**What to do**
Match the string "header" against each line below, and copy every line that matches.

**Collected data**
------------

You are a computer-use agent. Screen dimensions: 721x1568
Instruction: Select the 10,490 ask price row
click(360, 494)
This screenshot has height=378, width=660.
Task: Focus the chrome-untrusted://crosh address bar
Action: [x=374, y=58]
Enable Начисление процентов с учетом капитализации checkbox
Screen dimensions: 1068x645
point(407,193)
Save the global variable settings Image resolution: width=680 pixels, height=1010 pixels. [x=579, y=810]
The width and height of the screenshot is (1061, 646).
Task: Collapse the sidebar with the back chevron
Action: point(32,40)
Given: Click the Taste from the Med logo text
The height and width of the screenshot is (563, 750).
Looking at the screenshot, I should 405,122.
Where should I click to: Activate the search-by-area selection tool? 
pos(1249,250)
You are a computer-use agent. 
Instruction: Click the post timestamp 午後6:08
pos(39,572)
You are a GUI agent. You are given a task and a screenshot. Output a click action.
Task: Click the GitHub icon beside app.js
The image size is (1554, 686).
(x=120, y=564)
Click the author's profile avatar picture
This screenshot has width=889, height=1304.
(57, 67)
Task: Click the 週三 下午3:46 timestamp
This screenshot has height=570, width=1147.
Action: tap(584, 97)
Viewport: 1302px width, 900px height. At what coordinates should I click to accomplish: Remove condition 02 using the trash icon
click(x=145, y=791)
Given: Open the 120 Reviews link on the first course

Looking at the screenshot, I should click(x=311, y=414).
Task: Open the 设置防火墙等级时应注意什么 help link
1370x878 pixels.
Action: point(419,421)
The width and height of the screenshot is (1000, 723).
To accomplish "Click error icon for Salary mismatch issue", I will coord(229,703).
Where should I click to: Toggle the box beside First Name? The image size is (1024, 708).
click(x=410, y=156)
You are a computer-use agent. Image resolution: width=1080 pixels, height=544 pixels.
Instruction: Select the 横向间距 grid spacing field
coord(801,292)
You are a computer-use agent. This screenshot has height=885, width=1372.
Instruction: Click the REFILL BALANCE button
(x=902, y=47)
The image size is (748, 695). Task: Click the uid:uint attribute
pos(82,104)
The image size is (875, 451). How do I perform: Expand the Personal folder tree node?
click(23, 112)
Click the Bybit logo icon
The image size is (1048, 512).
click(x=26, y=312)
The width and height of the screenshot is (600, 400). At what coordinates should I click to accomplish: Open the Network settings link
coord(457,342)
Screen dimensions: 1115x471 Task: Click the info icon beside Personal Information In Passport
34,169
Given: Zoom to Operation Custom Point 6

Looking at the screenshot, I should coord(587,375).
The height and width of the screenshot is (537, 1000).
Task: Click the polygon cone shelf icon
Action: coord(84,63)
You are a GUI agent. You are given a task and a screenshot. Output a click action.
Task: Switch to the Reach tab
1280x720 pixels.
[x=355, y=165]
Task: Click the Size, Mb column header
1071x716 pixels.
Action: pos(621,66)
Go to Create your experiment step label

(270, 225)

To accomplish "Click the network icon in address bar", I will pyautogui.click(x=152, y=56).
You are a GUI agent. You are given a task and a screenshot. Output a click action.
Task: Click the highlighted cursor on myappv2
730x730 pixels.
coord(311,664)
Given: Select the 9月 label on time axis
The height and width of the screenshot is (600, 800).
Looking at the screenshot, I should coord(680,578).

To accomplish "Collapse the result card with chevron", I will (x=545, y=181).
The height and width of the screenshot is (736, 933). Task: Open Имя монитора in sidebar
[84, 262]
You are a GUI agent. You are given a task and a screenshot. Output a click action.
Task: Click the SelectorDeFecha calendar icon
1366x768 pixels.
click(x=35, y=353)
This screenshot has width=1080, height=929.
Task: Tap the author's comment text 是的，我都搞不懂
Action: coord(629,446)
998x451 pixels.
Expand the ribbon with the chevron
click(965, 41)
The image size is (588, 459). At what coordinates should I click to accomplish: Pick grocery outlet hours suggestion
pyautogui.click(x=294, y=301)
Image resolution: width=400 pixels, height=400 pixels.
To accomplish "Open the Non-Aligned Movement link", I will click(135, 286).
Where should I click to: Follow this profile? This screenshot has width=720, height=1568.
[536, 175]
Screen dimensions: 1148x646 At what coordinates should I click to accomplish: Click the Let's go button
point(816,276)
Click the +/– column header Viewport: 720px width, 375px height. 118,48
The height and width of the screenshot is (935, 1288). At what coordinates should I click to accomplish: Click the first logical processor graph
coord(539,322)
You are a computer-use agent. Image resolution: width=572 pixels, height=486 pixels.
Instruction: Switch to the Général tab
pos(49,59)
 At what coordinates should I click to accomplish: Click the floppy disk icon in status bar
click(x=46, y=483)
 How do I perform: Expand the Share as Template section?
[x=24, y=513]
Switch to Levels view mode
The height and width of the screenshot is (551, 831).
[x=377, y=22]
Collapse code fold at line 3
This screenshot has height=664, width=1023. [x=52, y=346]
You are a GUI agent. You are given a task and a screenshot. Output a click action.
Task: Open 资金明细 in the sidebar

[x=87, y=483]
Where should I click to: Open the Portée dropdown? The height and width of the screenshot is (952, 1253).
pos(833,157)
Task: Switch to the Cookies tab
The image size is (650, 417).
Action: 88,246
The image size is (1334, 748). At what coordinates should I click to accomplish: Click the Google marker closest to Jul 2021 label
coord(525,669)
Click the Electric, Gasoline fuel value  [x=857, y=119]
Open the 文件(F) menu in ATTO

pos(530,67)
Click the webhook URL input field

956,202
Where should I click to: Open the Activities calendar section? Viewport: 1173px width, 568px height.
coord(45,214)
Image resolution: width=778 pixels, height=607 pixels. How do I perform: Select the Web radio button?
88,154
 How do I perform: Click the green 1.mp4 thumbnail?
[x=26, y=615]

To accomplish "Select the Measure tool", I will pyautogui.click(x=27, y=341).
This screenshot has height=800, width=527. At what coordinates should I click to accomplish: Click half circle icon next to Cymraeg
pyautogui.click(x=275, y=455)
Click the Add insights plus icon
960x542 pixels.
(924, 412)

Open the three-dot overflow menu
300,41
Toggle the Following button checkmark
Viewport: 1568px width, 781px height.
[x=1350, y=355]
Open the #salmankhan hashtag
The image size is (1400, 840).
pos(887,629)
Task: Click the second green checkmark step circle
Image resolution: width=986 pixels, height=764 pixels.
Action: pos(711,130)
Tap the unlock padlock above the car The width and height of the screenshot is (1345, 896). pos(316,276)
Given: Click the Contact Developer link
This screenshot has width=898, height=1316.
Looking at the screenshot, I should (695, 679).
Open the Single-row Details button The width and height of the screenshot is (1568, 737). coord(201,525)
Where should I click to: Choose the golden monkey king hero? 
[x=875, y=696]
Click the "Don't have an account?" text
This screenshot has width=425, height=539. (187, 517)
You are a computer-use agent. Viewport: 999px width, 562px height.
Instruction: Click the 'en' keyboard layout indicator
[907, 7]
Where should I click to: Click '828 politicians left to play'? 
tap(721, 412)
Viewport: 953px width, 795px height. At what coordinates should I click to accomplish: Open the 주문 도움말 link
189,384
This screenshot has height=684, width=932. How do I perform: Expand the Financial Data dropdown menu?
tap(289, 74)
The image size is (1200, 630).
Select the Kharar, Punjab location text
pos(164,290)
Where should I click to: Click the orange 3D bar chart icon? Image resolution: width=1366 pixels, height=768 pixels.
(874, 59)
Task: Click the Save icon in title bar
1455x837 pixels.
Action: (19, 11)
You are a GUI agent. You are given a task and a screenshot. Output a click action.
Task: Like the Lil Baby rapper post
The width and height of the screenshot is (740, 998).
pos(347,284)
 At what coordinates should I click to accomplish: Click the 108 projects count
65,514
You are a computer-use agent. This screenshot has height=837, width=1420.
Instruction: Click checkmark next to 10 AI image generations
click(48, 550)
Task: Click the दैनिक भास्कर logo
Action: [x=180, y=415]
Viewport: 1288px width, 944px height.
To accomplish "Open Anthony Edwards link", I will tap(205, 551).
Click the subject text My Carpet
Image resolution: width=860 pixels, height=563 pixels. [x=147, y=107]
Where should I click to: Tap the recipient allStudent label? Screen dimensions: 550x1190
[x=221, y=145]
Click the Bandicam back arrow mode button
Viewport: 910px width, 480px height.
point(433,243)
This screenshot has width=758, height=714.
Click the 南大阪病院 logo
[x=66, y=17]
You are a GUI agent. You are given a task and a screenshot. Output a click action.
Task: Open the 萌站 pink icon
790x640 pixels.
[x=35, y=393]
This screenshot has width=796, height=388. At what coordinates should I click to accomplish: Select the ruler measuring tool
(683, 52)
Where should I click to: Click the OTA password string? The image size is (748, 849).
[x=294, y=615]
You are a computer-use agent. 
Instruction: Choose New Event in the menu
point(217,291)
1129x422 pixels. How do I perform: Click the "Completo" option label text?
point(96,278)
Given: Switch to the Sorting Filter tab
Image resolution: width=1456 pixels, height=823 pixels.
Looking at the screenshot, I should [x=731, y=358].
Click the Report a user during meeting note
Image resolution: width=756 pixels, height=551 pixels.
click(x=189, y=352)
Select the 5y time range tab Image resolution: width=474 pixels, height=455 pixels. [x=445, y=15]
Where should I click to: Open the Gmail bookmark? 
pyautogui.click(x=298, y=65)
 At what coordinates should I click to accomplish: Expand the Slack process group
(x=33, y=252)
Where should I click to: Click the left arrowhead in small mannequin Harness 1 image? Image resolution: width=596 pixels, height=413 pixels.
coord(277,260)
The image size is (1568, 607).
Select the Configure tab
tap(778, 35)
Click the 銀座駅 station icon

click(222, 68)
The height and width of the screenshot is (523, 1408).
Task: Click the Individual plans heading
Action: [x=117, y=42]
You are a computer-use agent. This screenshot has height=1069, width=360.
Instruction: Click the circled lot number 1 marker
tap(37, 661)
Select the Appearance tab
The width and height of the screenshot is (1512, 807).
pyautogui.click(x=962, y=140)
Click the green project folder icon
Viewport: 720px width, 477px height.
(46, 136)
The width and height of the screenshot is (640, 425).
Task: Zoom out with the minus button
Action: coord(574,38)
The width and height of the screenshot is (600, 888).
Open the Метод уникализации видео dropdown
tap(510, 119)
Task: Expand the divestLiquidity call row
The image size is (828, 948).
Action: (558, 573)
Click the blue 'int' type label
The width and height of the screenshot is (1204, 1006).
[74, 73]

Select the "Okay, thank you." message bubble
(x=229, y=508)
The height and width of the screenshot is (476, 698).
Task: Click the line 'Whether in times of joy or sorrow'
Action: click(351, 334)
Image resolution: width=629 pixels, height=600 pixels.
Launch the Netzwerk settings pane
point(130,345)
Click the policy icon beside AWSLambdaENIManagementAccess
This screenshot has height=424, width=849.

------------

**Result of the task**
Task: Click the Size, Mb column header
Click the +/– column header Viewport: 720px width, 375px height. 118,48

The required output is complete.